• Problem statement: Pull out each line of the material that contains the word "size".

• Excerpted data:
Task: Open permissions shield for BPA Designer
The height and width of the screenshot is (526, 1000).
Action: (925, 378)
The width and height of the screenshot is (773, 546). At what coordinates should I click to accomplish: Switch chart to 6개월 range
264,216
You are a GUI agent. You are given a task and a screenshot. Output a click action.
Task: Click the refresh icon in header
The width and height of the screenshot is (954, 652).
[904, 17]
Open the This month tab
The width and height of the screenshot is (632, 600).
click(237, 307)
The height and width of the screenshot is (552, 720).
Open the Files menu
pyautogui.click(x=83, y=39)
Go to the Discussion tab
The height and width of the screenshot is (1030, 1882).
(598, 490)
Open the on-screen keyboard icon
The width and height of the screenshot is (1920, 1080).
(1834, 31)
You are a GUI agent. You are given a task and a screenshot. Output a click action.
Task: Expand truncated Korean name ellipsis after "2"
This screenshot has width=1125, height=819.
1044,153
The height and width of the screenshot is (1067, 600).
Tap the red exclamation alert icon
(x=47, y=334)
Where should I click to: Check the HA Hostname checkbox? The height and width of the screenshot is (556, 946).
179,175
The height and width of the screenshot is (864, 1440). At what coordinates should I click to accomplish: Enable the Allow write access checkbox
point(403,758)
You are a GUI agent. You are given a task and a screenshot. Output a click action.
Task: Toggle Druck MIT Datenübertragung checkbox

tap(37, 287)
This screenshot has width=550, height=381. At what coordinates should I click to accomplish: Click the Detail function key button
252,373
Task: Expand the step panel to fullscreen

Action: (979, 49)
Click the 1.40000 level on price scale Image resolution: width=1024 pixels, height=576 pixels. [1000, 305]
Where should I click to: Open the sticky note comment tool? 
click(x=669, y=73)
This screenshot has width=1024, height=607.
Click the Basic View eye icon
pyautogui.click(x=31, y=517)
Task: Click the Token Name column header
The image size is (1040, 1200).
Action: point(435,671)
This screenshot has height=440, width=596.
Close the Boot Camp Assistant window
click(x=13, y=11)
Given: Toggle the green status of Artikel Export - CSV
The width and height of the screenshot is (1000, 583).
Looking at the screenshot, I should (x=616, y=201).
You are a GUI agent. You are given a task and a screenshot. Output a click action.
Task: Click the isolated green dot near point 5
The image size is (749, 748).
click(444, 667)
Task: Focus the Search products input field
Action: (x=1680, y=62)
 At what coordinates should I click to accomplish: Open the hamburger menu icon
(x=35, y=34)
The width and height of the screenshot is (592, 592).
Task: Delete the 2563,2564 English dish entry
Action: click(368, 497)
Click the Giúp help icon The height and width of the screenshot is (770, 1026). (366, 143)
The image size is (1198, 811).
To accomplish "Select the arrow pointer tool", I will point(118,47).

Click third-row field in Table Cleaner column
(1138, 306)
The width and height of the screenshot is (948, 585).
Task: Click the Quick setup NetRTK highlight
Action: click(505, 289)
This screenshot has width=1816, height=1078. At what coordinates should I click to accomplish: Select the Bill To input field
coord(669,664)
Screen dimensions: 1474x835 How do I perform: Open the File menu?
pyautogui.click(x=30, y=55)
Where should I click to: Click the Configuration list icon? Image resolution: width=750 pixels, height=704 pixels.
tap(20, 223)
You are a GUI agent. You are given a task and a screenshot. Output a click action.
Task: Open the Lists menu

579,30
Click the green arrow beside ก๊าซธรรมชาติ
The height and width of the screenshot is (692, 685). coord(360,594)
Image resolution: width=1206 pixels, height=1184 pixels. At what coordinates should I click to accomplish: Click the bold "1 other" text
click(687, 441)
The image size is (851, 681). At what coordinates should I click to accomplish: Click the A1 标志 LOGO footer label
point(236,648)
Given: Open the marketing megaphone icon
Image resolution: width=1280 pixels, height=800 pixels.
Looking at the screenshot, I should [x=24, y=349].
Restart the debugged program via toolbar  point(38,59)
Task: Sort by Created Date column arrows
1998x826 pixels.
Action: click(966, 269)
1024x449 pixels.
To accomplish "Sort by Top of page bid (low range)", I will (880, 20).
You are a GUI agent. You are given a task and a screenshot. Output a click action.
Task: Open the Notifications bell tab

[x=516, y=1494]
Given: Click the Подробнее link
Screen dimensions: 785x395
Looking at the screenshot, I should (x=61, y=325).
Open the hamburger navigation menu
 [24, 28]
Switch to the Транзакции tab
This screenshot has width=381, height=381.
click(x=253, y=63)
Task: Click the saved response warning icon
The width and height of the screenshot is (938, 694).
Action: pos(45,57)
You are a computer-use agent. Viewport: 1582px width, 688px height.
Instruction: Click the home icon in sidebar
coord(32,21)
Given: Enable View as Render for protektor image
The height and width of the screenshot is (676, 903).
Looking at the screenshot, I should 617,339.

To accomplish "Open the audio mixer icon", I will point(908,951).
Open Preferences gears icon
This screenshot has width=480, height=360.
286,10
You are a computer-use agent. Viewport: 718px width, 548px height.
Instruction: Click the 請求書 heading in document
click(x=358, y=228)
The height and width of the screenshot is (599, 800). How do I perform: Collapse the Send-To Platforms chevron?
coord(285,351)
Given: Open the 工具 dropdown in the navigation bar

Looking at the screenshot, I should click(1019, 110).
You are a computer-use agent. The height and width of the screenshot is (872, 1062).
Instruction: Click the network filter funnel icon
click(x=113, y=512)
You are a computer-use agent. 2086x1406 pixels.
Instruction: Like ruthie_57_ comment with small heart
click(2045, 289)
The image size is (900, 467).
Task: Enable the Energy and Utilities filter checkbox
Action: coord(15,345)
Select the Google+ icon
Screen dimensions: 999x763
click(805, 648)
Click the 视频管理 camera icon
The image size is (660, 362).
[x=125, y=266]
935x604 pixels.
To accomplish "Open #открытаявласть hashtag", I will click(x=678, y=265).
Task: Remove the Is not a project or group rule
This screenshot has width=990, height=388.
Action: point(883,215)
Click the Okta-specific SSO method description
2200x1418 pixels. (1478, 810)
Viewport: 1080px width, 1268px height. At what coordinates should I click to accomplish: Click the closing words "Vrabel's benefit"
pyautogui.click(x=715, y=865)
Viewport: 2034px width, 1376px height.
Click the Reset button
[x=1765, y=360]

• Complete output:
The image size is (1040, 1200).
The image size is (749, 748).
The image size is (1198, 811).
The image size is (851, 681). At what coordinates should I click to accomplish: Click the A1 标志 LOGO footer label
The image size is (900, 467).
The image size is (660, 362).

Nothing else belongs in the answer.